Supplementary Figure 4: m6A modification regulates mRNA stability.

A. Enrichment of up- or down-regulated Mettl3 and Mettl14 targets in kd versus control cells. Arrows indicate up- or down regulation of gene expression. Scr: scramble; shM3, shRNA against Mettl3; shM14, shRNA against Mettl14. B. Comparison of cumulative transcript abundance in cells treated with Actinomycin D for 0, 4, and or 8 hrs by microarray analysis. RNAs from 0 hr serves as base-line. KS test, p<2.2e−16 comparing the changes in relative RNA levels from 4 to 8 hrs between Mettl targets and non-targets in both Mettl3 kd and Mettl14 kd cells. C. Enrichment of bivalent and pluripotency (Oct4 PPI) genes in shared Mettl3 and Mettl14 targets. D. meRIP-qPCR of specific bivalent and pluripotency genes (grey area). E. Enrichment of Mettl3 and Mettl14 targets showing increased RNA stability in kd cells among bivalent and pluripotency genes.
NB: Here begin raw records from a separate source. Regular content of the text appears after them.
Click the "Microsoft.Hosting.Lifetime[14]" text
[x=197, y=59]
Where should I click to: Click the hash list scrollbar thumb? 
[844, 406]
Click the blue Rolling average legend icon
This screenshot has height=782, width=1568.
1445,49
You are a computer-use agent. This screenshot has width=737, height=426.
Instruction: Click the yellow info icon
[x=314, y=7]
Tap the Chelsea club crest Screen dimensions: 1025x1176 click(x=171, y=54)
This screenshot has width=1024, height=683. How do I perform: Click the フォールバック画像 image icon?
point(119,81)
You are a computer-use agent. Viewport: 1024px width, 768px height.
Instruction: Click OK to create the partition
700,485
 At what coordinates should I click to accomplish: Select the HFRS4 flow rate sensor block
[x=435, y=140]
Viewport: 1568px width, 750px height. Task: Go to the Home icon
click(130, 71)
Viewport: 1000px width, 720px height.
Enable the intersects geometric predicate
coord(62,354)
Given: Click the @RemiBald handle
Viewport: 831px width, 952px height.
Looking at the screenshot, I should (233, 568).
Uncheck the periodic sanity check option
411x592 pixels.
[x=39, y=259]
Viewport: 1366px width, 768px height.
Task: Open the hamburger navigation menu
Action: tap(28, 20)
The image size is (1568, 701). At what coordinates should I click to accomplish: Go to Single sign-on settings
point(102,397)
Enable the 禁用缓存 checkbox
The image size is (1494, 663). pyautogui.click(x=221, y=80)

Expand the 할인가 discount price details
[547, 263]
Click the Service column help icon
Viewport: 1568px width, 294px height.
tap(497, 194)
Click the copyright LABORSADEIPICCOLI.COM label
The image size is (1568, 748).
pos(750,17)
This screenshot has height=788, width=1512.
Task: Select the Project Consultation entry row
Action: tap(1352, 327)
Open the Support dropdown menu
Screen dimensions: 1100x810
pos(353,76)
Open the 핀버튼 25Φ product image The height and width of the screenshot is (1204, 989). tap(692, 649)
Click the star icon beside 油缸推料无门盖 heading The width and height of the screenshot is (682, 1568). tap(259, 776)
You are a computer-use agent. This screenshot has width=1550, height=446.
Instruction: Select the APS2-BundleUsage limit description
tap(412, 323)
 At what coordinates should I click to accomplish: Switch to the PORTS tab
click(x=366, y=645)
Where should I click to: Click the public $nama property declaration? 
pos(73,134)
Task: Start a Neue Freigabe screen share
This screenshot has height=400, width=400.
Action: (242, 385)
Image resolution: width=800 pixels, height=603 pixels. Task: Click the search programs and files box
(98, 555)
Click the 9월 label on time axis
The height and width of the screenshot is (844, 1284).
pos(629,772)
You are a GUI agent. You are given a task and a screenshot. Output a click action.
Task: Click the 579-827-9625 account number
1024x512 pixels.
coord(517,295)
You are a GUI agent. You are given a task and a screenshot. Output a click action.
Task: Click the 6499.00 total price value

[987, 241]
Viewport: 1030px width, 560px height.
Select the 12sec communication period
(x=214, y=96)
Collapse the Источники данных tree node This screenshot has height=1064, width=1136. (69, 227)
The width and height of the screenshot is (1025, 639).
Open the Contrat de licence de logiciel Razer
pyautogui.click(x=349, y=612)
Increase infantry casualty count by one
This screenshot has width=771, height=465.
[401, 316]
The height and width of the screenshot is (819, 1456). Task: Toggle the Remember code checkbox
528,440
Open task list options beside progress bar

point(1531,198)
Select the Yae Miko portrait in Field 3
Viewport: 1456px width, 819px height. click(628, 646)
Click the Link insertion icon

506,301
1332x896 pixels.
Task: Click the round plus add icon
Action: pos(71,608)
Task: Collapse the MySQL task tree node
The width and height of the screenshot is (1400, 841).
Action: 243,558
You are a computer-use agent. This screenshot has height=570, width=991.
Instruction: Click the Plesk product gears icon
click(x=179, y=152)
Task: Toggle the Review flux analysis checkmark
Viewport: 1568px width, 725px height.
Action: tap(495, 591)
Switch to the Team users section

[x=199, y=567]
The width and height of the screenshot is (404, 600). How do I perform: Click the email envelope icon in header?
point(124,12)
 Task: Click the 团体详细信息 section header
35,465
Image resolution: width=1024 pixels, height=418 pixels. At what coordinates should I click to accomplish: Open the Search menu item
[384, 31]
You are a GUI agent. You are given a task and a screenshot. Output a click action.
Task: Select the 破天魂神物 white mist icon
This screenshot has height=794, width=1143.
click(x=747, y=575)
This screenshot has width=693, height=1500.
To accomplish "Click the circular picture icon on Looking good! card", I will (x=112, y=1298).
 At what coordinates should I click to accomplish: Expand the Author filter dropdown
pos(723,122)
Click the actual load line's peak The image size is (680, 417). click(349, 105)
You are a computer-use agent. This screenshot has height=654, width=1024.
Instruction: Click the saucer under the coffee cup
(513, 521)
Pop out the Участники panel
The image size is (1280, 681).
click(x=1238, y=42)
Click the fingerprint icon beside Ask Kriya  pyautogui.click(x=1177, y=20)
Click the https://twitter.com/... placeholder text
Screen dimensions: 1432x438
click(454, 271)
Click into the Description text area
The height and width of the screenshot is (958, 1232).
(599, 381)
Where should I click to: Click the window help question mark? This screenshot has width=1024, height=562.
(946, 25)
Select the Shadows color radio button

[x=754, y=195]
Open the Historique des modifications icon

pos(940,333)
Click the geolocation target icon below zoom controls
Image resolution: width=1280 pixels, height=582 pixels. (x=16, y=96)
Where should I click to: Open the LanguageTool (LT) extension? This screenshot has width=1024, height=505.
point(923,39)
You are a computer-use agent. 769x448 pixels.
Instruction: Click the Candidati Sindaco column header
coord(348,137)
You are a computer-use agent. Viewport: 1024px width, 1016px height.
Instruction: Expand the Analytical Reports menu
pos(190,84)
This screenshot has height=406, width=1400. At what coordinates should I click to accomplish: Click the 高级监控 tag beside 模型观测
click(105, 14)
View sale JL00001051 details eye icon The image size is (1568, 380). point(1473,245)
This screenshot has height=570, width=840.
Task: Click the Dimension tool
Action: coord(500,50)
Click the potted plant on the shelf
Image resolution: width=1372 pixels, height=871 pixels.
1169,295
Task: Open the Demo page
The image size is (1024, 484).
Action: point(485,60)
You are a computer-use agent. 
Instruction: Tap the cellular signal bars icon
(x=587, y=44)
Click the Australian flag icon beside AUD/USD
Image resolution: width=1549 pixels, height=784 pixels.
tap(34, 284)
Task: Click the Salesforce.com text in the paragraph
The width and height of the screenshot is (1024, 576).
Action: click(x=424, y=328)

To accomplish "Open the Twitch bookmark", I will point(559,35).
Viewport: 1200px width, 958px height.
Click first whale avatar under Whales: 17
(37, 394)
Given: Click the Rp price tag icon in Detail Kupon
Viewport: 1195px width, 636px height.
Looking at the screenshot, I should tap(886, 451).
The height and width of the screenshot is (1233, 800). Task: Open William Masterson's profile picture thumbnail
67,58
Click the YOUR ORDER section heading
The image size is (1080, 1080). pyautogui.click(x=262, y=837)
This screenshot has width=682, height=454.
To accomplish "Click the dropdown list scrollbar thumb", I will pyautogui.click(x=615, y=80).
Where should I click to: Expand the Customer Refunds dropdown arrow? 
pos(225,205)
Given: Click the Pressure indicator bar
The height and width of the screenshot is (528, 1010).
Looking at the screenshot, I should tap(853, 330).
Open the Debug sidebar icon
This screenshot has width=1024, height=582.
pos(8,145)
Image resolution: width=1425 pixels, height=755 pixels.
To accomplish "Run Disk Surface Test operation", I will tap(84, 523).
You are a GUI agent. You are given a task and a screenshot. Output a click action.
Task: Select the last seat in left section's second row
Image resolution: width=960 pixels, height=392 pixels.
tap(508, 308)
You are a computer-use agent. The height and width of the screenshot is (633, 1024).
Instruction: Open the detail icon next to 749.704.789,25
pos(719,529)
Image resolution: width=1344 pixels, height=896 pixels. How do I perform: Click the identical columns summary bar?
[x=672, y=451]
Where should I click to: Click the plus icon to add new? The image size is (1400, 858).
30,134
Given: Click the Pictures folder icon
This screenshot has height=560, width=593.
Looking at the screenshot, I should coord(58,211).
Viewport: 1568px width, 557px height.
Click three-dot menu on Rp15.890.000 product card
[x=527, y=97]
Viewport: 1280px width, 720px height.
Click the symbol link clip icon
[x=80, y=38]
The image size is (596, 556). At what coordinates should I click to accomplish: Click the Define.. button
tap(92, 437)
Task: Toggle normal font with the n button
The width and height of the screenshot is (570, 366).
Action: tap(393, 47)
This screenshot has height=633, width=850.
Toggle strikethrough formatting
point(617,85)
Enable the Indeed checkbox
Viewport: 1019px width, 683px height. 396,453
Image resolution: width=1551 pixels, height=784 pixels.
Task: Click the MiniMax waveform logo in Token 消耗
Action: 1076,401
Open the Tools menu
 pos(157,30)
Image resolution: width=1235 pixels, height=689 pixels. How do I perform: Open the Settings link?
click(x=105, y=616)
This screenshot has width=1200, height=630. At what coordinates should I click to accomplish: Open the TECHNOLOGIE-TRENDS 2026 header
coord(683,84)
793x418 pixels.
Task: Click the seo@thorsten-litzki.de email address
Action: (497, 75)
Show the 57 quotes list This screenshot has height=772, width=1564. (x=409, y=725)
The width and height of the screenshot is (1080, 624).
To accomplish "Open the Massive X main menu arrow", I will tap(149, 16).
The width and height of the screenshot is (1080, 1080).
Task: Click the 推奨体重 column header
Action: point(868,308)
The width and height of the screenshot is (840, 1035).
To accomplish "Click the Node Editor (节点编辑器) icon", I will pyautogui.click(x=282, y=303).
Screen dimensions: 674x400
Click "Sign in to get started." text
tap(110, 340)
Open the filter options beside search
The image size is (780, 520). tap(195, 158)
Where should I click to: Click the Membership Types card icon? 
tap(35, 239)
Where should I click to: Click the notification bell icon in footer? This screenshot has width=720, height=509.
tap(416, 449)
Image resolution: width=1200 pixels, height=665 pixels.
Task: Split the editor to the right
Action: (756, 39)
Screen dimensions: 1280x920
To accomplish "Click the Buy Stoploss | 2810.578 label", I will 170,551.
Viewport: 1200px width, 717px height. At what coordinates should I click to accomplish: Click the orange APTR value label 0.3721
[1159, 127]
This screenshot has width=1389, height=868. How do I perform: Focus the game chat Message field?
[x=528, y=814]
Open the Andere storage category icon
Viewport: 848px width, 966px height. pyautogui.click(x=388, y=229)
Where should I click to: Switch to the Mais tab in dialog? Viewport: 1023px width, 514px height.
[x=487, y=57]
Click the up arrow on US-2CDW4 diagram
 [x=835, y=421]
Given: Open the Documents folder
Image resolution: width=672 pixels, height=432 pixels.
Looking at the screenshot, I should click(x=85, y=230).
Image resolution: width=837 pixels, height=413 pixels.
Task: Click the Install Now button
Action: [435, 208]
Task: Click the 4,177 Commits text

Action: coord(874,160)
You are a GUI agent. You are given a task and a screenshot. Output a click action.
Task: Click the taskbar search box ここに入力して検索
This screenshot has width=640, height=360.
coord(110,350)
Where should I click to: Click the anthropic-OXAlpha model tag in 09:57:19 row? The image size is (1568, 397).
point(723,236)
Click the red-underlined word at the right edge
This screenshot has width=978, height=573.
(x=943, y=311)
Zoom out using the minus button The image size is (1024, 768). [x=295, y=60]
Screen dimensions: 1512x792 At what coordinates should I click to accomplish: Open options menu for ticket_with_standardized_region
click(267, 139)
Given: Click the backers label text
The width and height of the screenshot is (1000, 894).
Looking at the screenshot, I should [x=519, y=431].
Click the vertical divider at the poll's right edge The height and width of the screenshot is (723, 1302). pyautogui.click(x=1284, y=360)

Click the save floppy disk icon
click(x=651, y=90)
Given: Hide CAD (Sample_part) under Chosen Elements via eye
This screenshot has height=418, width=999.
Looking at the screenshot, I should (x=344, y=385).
F. Measurement of a percentage of m6A/A ratio by MS in undifferentiated (day 0), day6, and day 12 differentiated mESCs. G. RT-qPCR of Mettl3, Mettl14, and Rex1 expression in undifferentiated and differentiated mESCs. H. meRIP-qPCR of specific bivalent (gray area) and pluripotency genes in mESCs during differentiation. Error bars from panels D and G-H represent means ± SEM from 3 separate experiments. One-tailed Student’s t-test, *P<0.05,**P<0.01,***P<0.001,****P<0.0001 vs. scramble control. Scr: scramble.